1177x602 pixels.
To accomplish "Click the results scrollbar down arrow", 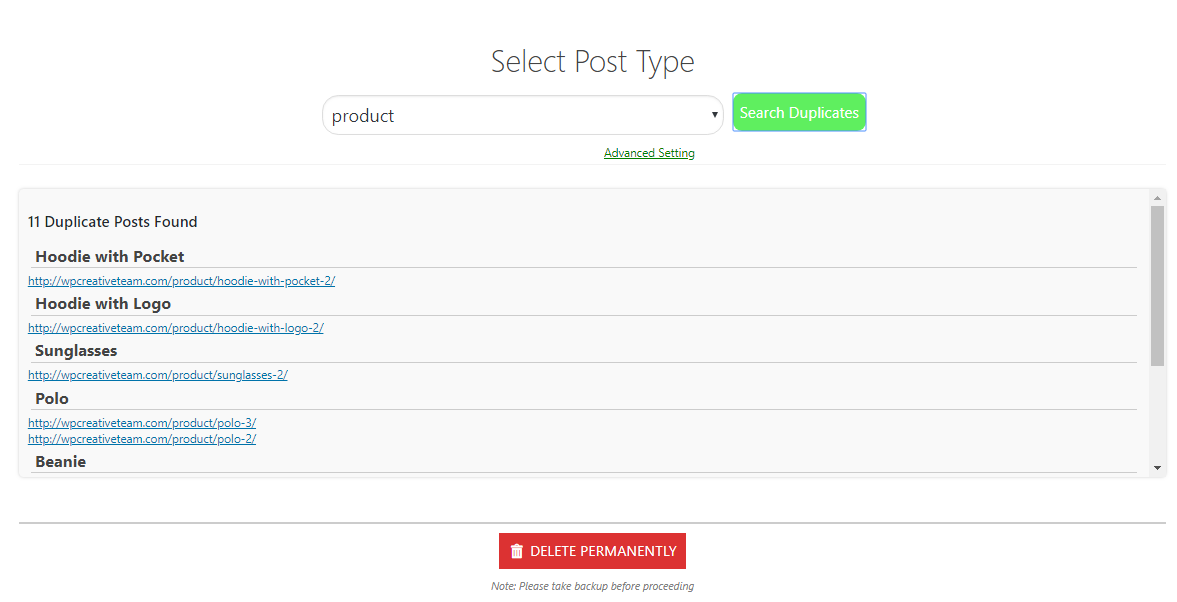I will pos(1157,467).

* * *

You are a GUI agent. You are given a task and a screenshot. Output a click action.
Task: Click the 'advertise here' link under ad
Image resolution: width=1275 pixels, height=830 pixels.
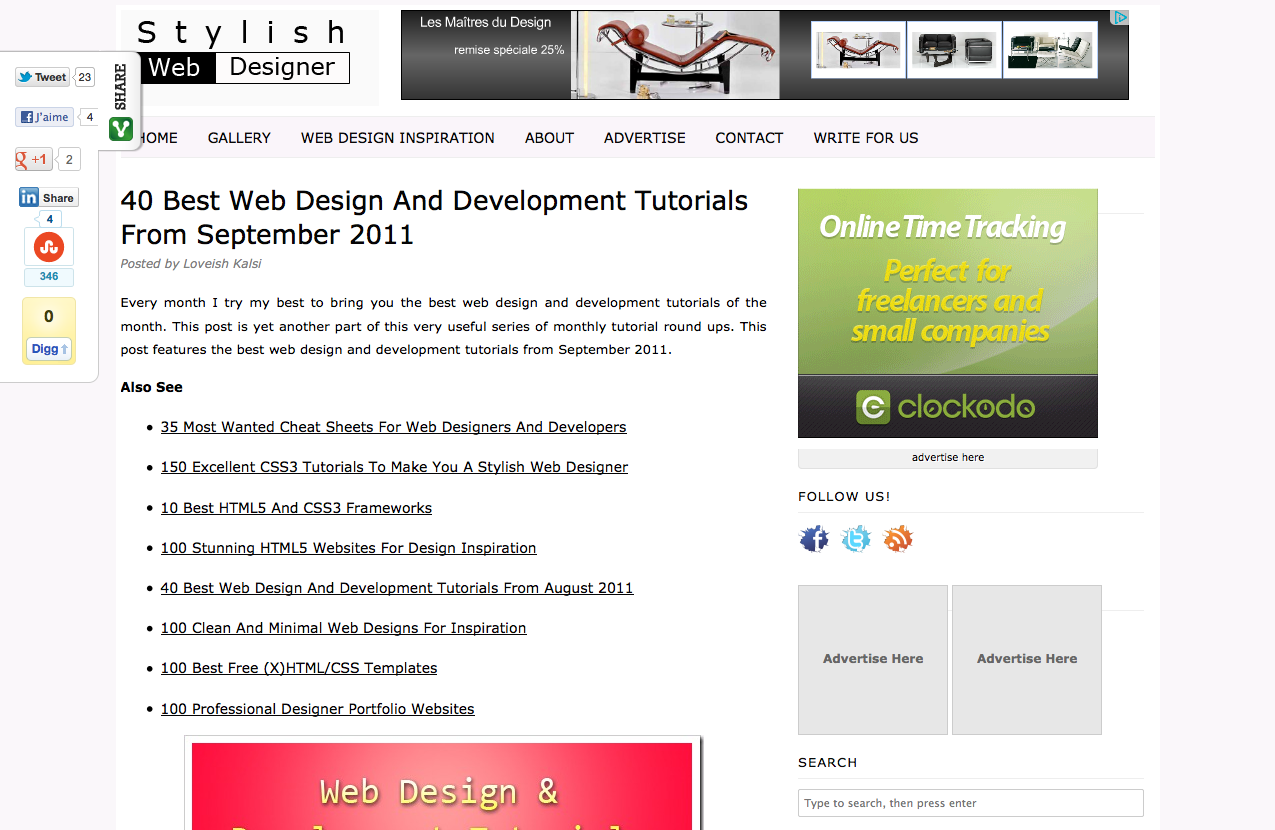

> REQUIRED ACTION
Count every line of the material above that holds the string "pixels", then state only the total.

> RESPONSE TO THE TASK
2